France Passes Copyright Law Demanding Royalties For Every Image Search Engines Index Online

France Passes Copyright Law Demanding Royalties For Every Image Search Engines Index Online

from the that'll-work-out-just-fine dept
The Disruptive Competition Project is detailing yet another bad copyright law change in Europe -- France, in particular, this time. Called the Freedom of Creation Act, it actually passed a few months ago, but people are just beginning to understand and comprehend the full horror of what's happening. Basically, it will now require any site that indexes images on the internet (i.e., any image search engine) to pay royalties for each image to a collection society.
How would this work? When an image is published online, the reproduction right and the right of communication to the public of this image shall be transferred to one or more collecting societies appointed by the French government. Online communication services “reproducing and communicating to the public images for search and indexing purposes” shall have to obtain a license from those collecting societies to index images legally. The license fee will either be based on the revenue accruing from the exploitation of the service or be a lump sum fee.
Of course, this makes no sense. In the US, thankfully, multiple cases on things like Google Images have found that indexing the images and showing thumbnails is clearly fair use. But that's not how it's going to work in France. 
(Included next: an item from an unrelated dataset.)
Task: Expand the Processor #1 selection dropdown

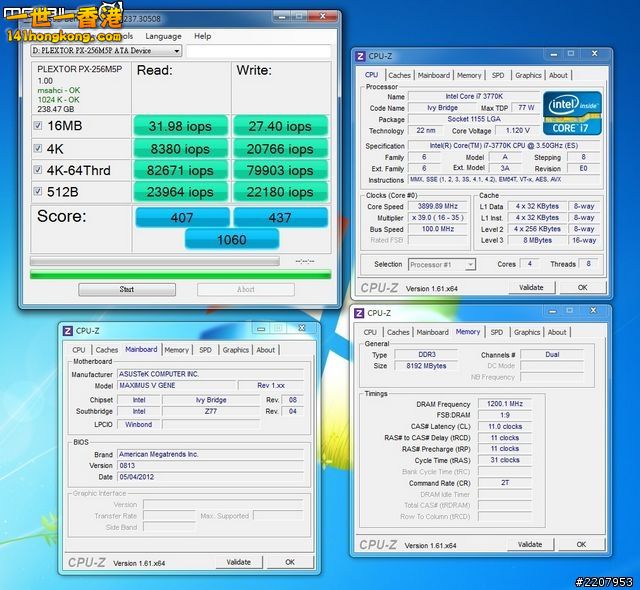Action: pyautogui.click(x=469, y=265)
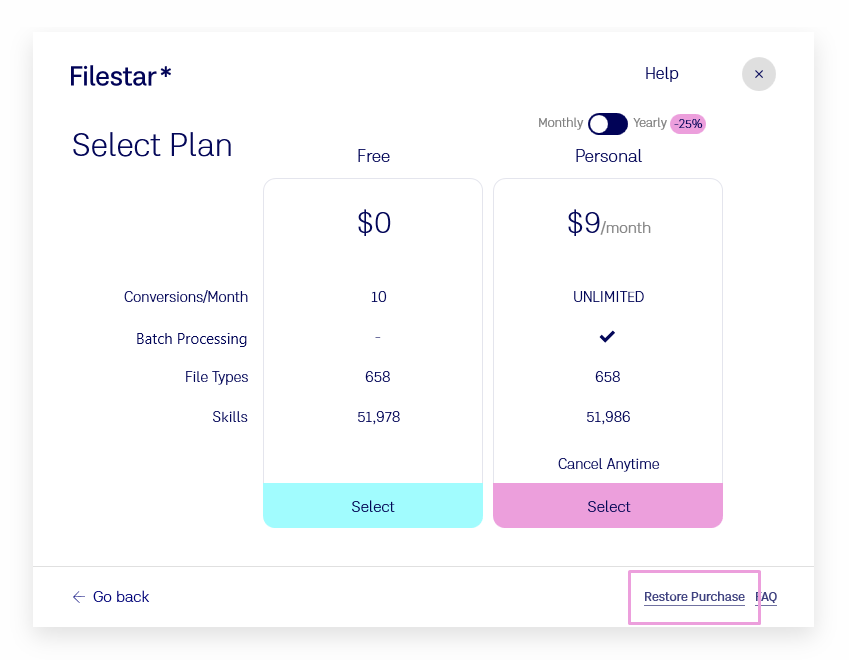Click Restore Purchase link
The height and width of the screenshot is (660, 849).
(694, 597)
France Passes Copyright Law Demanding Royalties For Every Image Search Engines Index Online


This seems particularly pointless on any number of levels. First, image search engines aren't "publishing" any works, they're just indexing what's already online and showing people where those images are. Second, if people creating works don't want them indexed they can just use robots.txt. And, yes, someone else might post those images elsewhere, but that's no reason to blame and charge a search engine. But the bigger issue, honestly, is that it's hard to see how this sort of system actually helps content creators at all. Does anyone honestly believe that the money this collection society collects will go to the people who created the indexed images? Remember, copyright collection societies have a very long and very detailed history of abuse and corruption. They collect lots of money, but they're not so great about paying it back out. And, as the Disruptive Competition Project points out, this is particularly problematic in this case, where both jurisdictional questions and just basic logistics make it almost impossible for the collection society to accurately distribute funds:
Moreover, the territorial scope of this measure is unclear. Are the rights of reproduction and communication to the public transferred to a collecting society when an image is published on a French website or on any website? Is the measure based on the nationality of the works? In practice, this measure may claim ownership of the billions of pictures uploaded everyday globally – even though the huge majority of those pictures are published today for personal use by the close-to-3-billion smartphones’ owners, not expecting any revenue. It is also worth noting that a sizable number of those pictures is published under a Creative Commons license that usually refuse remuneration in return, for example, for attribution. Therefore, this measure would override the choice made by users publishing under such a license – and more generally, would deprive rightsholders of the choice between licensing their pictures or not. 

Even worse, there is no realistic way for collecting societies to redistribute the revenues from the license fees accurately and fairly to billions of rightsholders all over the world. The relevant collecting societies won’t attempt to contact all French rightsholders (when close to 70% of French citizens above 15 years old have a smartphone!), let alone all global rightsholders. In practice, the money will be split between the relevant collecting societies and the few rightsholders affiliated to those societies, who – as we say in France – won the “Jackpot”.
It will be worth following to see how this plays out. If France does follow through and a collection society actually goes after Google, it does make me wonder if Google might pull out the nuclear option yet again and shut down Google Images in France as it did with Google News in Spain, when the Spanish government passed a similar tax on news aggregation.